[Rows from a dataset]
* Begin *
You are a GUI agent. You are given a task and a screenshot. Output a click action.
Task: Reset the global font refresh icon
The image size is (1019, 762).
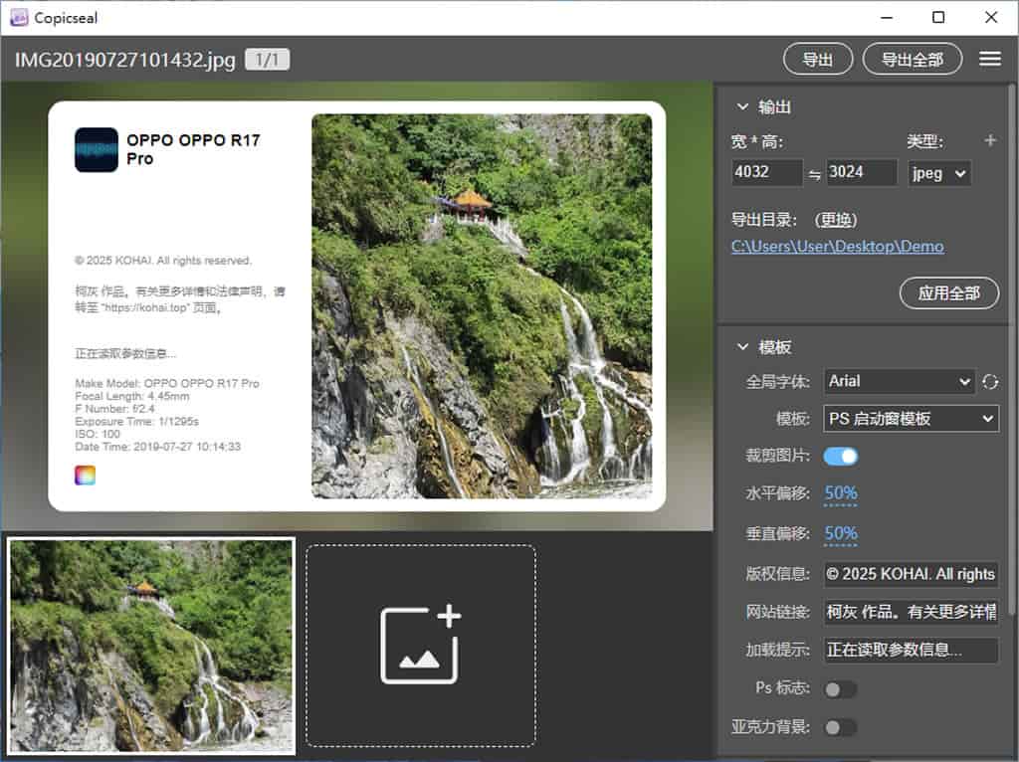pos(989,382)
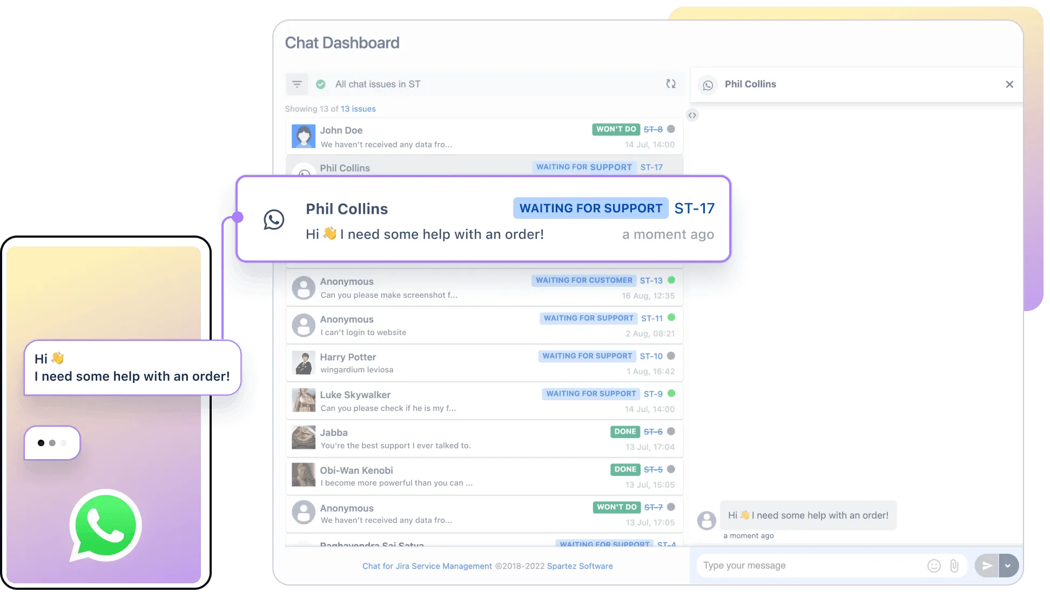The width and height of the screenshot is (1050, 592).
Task: Open the WAITING FOR CUSTOMER status on ST-13
Action: click(x=583, y=280)
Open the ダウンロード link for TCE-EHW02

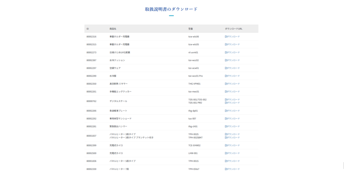coord(233,145)
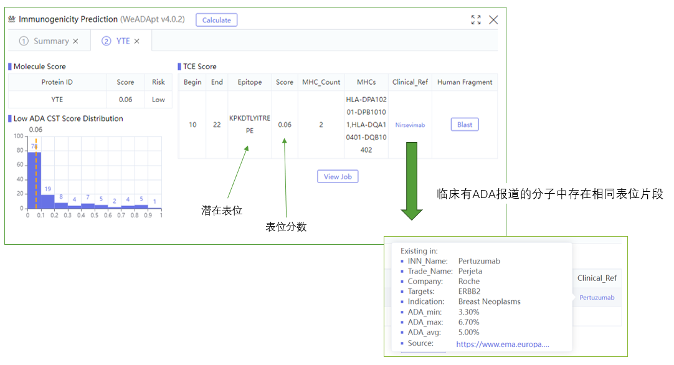Viewport: 674px width, 365px height.
Task: Close the Summary tab with its x
Action: click(76, 41)
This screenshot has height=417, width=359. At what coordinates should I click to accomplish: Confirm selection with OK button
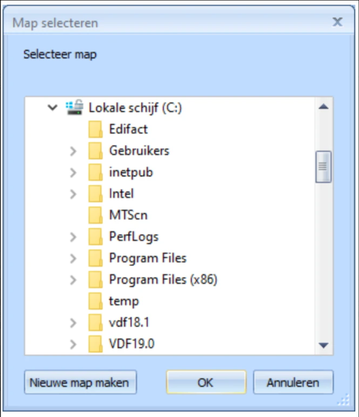click(x=206, y=383)
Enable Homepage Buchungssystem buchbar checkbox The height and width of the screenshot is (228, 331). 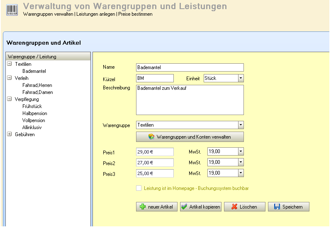139,188
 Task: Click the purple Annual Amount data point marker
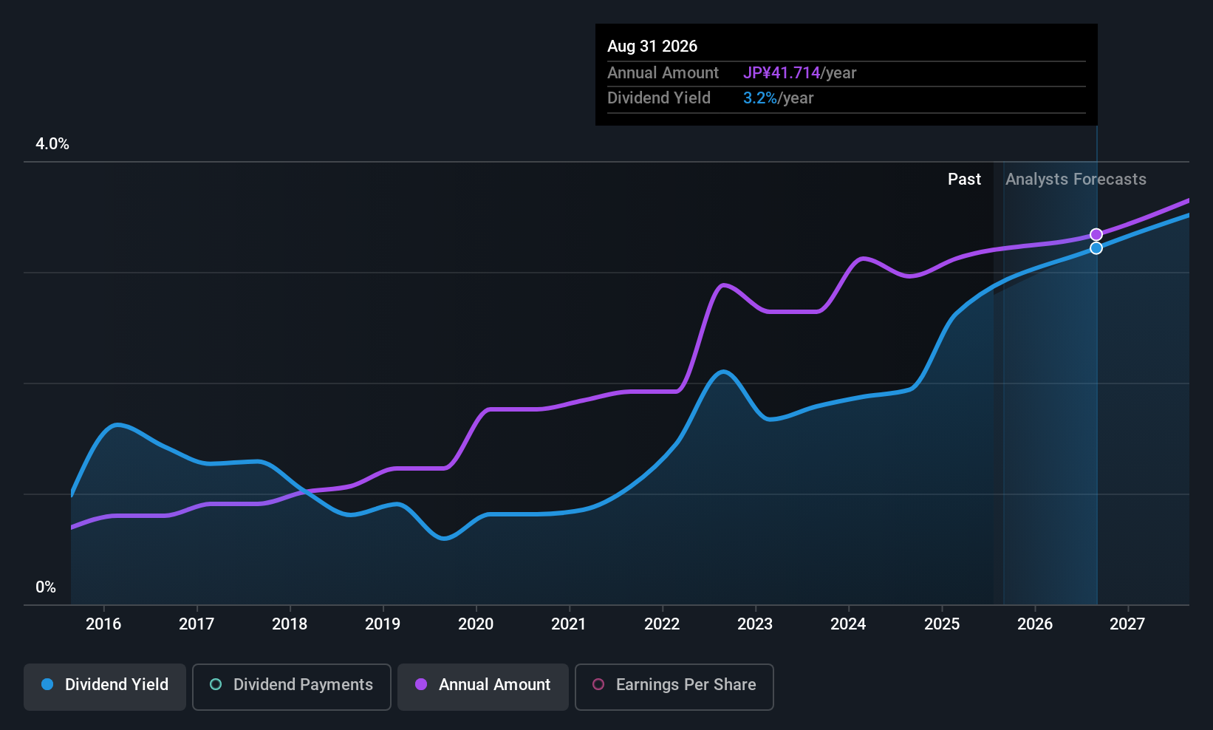(1096, 235)
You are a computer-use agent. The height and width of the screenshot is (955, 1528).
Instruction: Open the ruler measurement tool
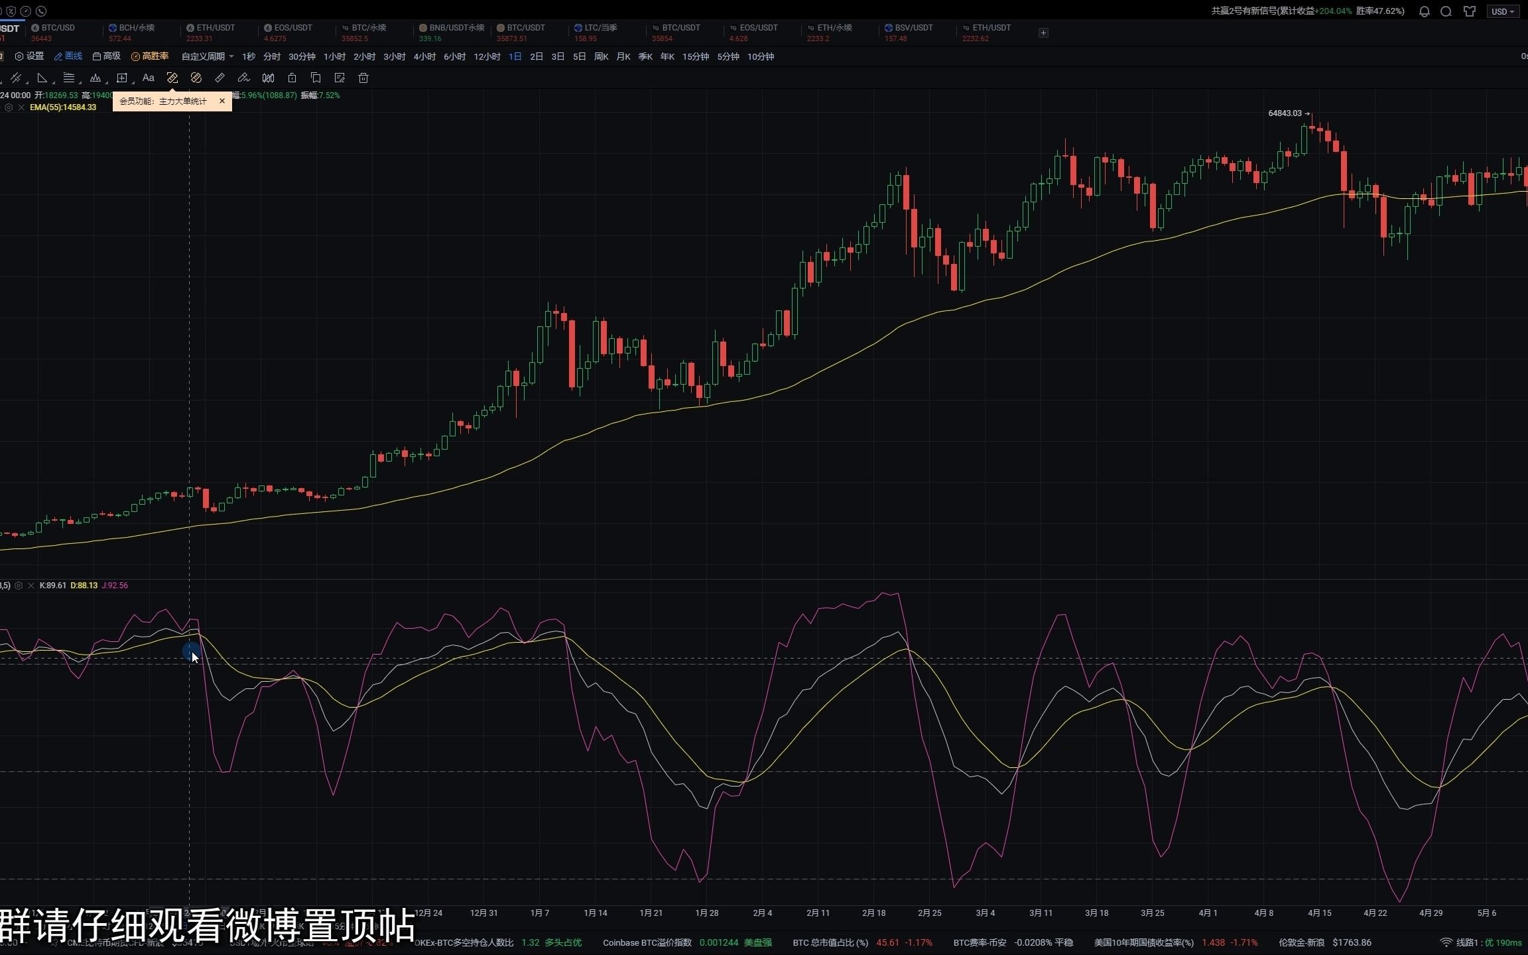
* End *
DIRECTIONS
Arrange the lines of the records from the line containing "Task: Click the" through the end of the records, both ends included, as a Markdown table with the columns Row and Line, skipping any blank lines. Leave the pictures out of the table.

ANSWER TO THIS PROBLEM
| Row | Line |
|---|---|
| 1 |  Task: Click the purple Annual Amount data point marker |
| 2 | (1096, 235) |
| 3 | You are a computer-use agent. The height and width of the screenshot is (955, 1528). |
| 4 | Instruction: Open the ruler measurement tool |